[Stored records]
Start of Block

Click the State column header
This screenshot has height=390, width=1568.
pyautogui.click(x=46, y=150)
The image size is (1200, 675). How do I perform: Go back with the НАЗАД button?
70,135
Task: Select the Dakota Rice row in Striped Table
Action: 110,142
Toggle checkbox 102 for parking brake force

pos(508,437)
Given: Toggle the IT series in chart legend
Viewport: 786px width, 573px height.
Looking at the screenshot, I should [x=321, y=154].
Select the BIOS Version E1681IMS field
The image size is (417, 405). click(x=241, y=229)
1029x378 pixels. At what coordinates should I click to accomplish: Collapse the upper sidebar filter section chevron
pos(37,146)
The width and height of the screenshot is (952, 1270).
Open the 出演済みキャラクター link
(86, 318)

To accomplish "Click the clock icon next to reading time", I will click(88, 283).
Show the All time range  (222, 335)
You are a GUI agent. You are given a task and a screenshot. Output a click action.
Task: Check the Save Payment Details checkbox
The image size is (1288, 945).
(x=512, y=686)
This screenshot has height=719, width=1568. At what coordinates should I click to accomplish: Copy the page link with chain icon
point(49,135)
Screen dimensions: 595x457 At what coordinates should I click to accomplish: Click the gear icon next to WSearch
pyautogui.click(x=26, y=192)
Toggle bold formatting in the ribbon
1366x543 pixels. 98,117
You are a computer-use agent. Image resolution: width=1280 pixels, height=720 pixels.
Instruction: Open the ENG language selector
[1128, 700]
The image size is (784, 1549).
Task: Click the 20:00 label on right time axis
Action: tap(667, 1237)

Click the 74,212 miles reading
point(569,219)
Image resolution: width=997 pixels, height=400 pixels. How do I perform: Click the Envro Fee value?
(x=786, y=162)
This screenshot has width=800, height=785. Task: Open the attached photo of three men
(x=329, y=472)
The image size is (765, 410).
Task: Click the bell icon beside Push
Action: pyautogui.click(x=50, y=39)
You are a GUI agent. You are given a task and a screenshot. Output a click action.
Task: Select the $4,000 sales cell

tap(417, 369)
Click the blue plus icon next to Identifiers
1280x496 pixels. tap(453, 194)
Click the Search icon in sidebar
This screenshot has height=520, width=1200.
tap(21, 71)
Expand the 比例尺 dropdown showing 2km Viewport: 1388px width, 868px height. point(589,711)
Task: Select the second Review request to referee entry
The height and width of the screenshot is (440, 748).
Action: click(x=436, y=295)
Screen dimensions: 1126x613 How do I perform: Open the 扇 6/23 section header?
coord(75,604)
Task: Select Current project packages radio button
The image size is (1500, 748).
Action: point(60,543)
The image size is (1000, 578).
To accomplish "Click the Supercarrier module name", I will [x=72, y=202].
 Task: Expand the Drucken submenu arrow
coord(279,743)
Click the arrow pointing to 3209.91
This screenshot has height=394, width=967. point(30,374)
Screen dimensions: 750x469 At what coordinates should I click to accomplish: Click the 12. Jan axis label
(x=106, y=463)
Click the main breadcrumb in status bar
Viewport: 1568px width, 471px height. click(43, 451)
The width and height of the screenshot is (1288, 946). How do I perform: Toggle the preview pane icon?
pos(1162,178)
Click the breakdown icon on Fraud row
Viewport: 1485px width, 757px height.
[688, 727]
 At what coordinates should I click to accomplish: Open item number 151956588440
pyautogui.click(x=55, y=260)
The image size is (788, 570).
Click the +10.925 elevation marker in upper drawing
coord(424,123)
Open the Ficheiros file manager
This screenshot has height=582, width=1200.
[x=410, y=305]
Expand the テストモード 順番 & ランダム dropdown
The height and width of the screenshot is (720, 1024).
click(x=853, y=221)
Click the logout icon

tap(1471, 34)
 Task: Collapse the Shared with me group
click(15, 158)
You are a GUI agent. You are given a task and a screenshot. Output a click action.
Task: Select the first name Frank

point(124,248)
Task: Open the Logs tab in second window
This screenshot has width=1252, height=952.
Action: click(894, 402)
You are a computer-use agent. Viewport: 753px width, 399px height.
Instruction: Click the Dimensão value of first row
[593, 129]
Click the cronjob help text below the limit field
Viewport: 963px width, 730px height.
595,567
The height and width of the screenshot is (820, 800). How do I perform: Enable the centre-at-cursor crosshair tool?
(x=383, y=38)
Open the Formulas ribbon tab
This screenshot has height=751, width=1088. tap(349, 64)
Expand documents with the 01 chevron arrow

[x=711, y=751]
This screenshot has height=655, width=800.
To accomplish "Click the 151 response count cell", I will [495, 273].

End of Block

TASK GOAL: Retype the entries exactly, including every line.

EXPECTED OUTPUT:
Click the State column header
This screenshot has height=390, width=1568.
pyautogui.click(x=46, y=150)
The image size is (1200, 675). How do I perform: Go back with the НАЗАД button?
70,135
Task: Select the Dakota Rice row in Striped Table
Action: 110,142
Toggle checkbox 102 for parking brake force

pos(508,437)
Given: Toggle the IT series in chart legend
Viewport: 786px width, 573px height.
Looking at the screenshot, I should [x=321, y=154].
Select the BIOS Version E1681IMS field
The image size is (417, 405). click(x=241, y=229)
1029x378 pixels. At what coordinates should I click to accomplish: Collapse the upper sidebar filter section chevron
pos(37,146)
The width and height of the screenshot is (952, 1270).
Open the 出演済みキャラクター link
(86, 318)

To accomplish "Click the clock icon next to reading time", I will click(88, 283).
Show the All time range  (222, 335)
You are a GUI agent. You are given a task and a screenshot. Output a click action.
Task: Check the Save Payment Details checkbox
The image size is (1288, 945).
(x=512, y=686)
This screenshot has height=719, width=1568. At what coordinates should I click to accomplish: Copy the page link with chain icon
point(49,135)
Screen dimensions: 595x457 At what coordinates should I click to accomplish: Click the gear icon next to WSearch
pyautogui.click(x=26, y=192)
Toggle bold formatting in the ribbon
1366x543 pixels. 98,117
You are a computer-use agent. Image resolution: width=1280 pixels, height=720 pixels.
Instruction: Open the ENG language selector
[1128, 700]
The image size is (784, 1549).
Task: Click the 20:00 label on right time axis
Action: tap(667, 1237)

Click the 74,212 miles reading
point(569,219)
Image resolution: width=997 pixels, height=400 pixels. How do I perform: Click the Envro Fee value?
(x=786, y=162)
This screenshot has width=800, height=785. Task: Open the attached photo of three men
(x=329, y=472)
The image size is (765, 410).
Task: Click the bell icon beside Push
Action: pyautogui.click(x=50, y=39)
You are a GUI agent. You are given a task and a screenshot. Output a click action.
Task: Select the $4,000 sales cell

tap(417, 369)
Click the blue plus icon next to Identifiers
1280x496 pixels. tap(453, 194)
Click the Search icon in sidebar
This screenshot has height=520, width=1200.
tap(21, 71)
Expand the 比例尺 dropdown showing 2km Viewport: 1388px width, 868px height. point(589,711)
Task: Select the second Review request to referee entry
The height and width of the screenshot is (440, 748).
Action: click(x=436, y=295)
Screen dimensions: 1126x613 How do I perform: Open the 扇 6/23 section header?
coord(75,604)
Task: Select Current project packages radio button
The image size is (1500, 748).
Action: point(60,543)
The image size is (1000, 578).
To accomplish "Click the Supercarrier module name", I will [x=72, y=202].
 Task: Expand the Drucken submenu arrow
coord(279,743)
Click the arrow pointing to 3209.91
This screenshot has height=394, width=967. point(30,374)
Screen dimensions: 750x469 At what coordinates should I click to accomplish: Click the 12. Jan axis label
(x=106, y=463)
Click the main breadcrumb in status bar
Viewport: 1568px width, 471px height. click(43, 451)
The width and height of the screenshot is (1288, 946). How do I perform: Toggle the preview pane icon?
pos(1162,178)
Click the breakdown icon on Fraud row
Viewport: 1485px width, 757px height.
[688, 727]
 At what coordinates should I click to accomplish: Open item number 151956588440
pyautogui.click(x=55, y=260)
The image size is (788, 570).
Click the +10.925 elevation marker in upper drawing
coord(424,123)
Open the Ficheiros file manager
This screenshot has height=582, width=1200.
[x=410, y=305]
Expand the テストモード 順番 & ランダム dropdown
The height and width of the screenshot is (720, 1024).
click(x=853, y=221)
Click the logout icon

tap(1471, 34)
 Task: Collapse the Shared with me group
click(15, 158)
You are a GUI agent. You are given a task and a screenshot. Output a click action.
Task: Select the first name Frank

point(124,248)
Task: Open the Logs tab in second window
This screenshot has width=1252, height=952.
Action: click(894, 402)
You are a computer-use agent. Viewport: 753px width, 399px height.
Instruction: Click the Dimensão value of first row
[593, 129]
Click the cronjob help text below the limit field
Viewport: 963px width, 730px height.
595,567
The height and width of the screenshot is (820, 800). How do I perform: Enable the centre-at-cursor crosshair tool?
(x=383, y=38)
Open the Formulas ribbon tab
This screenshot has height=751, width=1088. tap(349, 64)
Expand documents with the 01 chevron arrow

[x=711, y=751]
This screenshot has height=655, width=800.
To accomplish "Click the 151 response count cell", I will [495, 273].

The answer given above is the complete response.